Wednesday Jul 22, 2015

Fixing Security Vulnerabilities in Linux

Security vulnerabilities are some of the hardest bugs to discover yet they can have the largest impact. At Ksplice, we spend a lot of time looking at security vulnerabilities and seeing how they are fixed. We use automated tools such as the Trinity syscall fuzzer and the Kernel Address Sanitizer (KASan) to aid our process. In this blog post we'll go over some case studies of recent vulnerabilities and show you how you can avoid them in your code.

CVE-2013-7339 and CVE-2014-2678

These two are very similar NULL pointer dereferences when trying to bind an RDS socket without having an RDS device. This is an oversight that happens quite often in hardware-specific code in the kernel. It is easy for developers to assume that a piece of hardware always exists since all their dev machines have it, but that sometimes leads to other possible hardware configurations left untested. In this example the code makes a seemingly reasonable assumption that using RDS sockets without RDS hardware doesn't really make sense.

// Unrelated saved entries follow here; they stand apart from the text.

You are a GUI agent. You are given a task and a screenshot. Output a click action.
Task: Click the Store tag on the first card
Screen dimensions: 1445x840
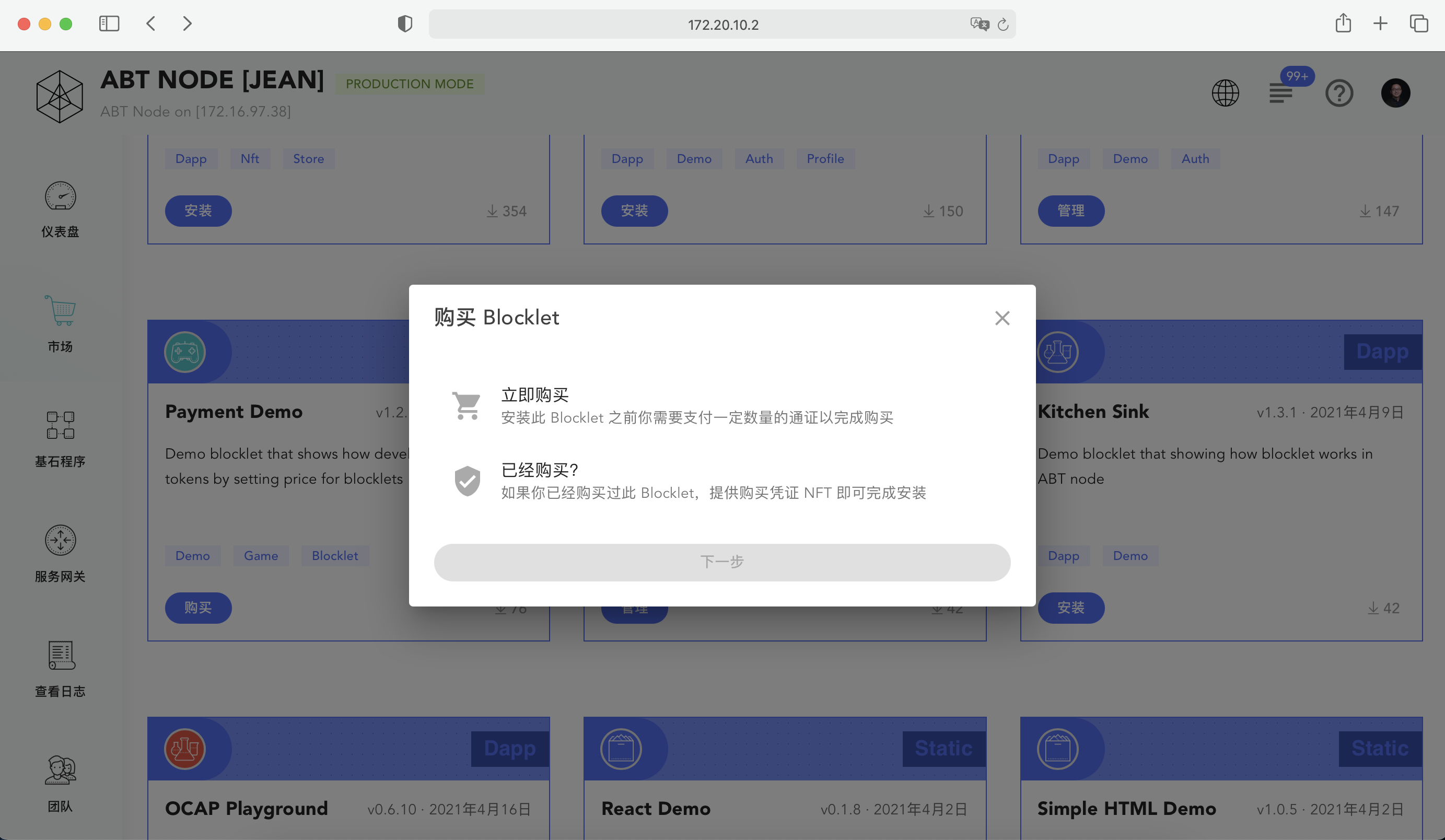309,159
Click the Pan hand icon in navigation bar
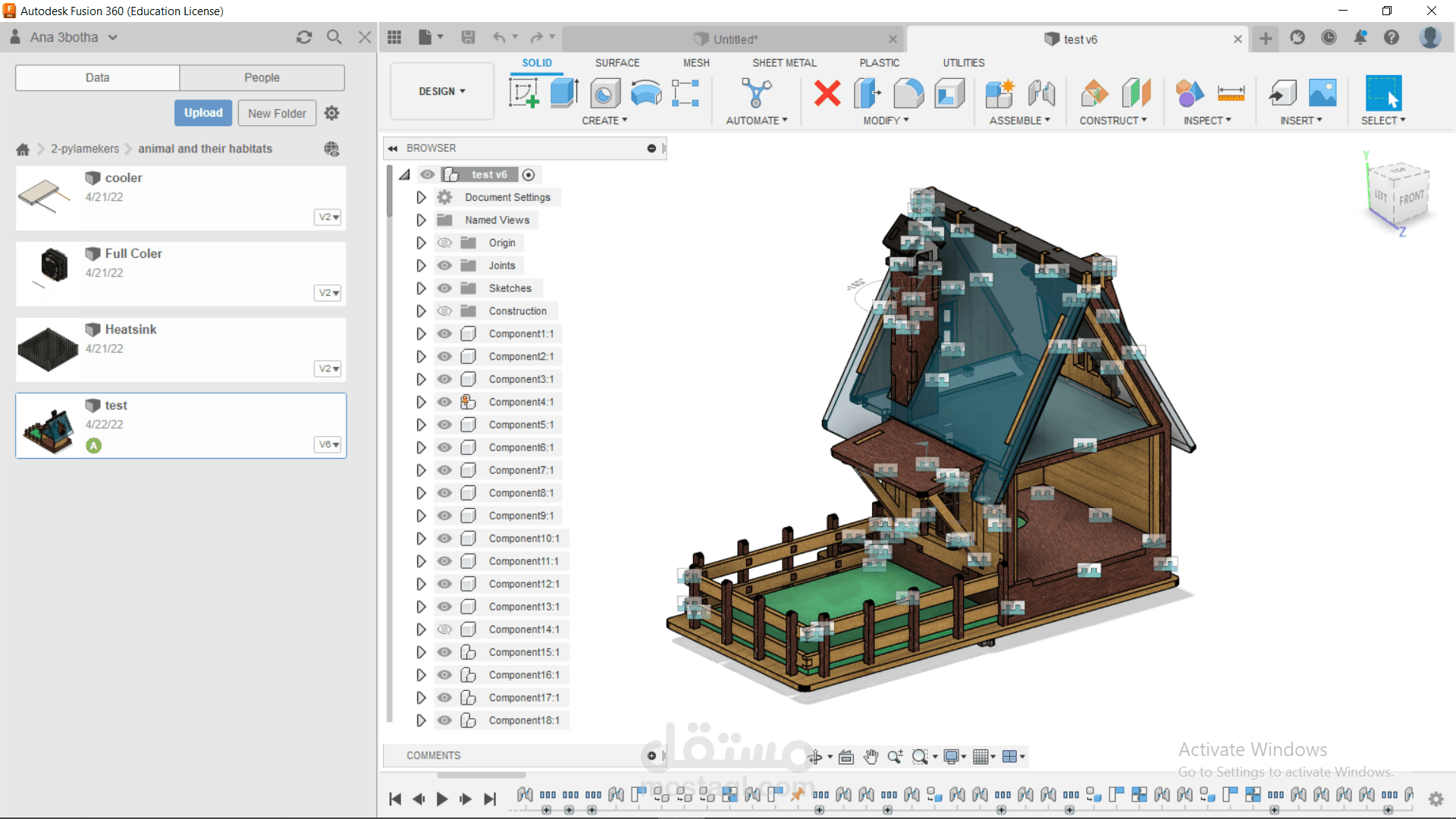Viewport: 1456px width, 819px height. tap(871, 757)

The issue is pretty simple as we can see from this fix:

diff --git a/net/rds/ib.c b/net/rds/ib.c
index b4c8b00..ba2dffe 100644
--- a/net/rds/ib.c
+++ b/net/rds/ib.c
@@ -338,7 +338,8 @@ static int rds_ib_laddr_check(__be32 addr)
   ret = rdma_bind_addr(cm_id, (struct sockaddr *)&sin);
   /* due to this, we will claim to support iWARP devices unless we
      check node_type. */
-     if (ret || cm_id->device->node_type != RDMA_NODE_IB_CA)
+     if (ret || !cm_id->device ||
+         cm_id->device->node_type != RDMA_NODE_IB_CA)
                                   ret = -EADDRNOTAVAIL;

                                   rdsdebug("addr %pI4 ret %d node type %d\n",

Generally we are allowed to bind an address without a physical device so we can reach this code without any RDS hardware. Sadly, this code wrongly assumes that a devices exists at this point and that cm_id->device is not NULL leading to a NULL pointer dereference.

These type of issues are usually caught early in -next as that exposes the code to various users and hardware configurations, but this one managed to slip through somehow.

There are many variations of the scenario where the hardware specific and other kernel code doesn't handle cases which "don't make sense". Another recent example is dlmfs. The kernel would panic when trying to create a directory on it - something that doesn't happen in regular usage of dlmfs.


This one is interesting and very difficult to stumble upon by accident. It's a race condition that is only possible during the migration of huge pages between NUMA nodes, so the window of opportunity is *very* small. It can be triggered by trying to dump the NUMA maps of a process while its memory is being moved around. What happens is that the code trying to dump memory makes invalid memory accesses because it does not check the presence of the memory beforehand.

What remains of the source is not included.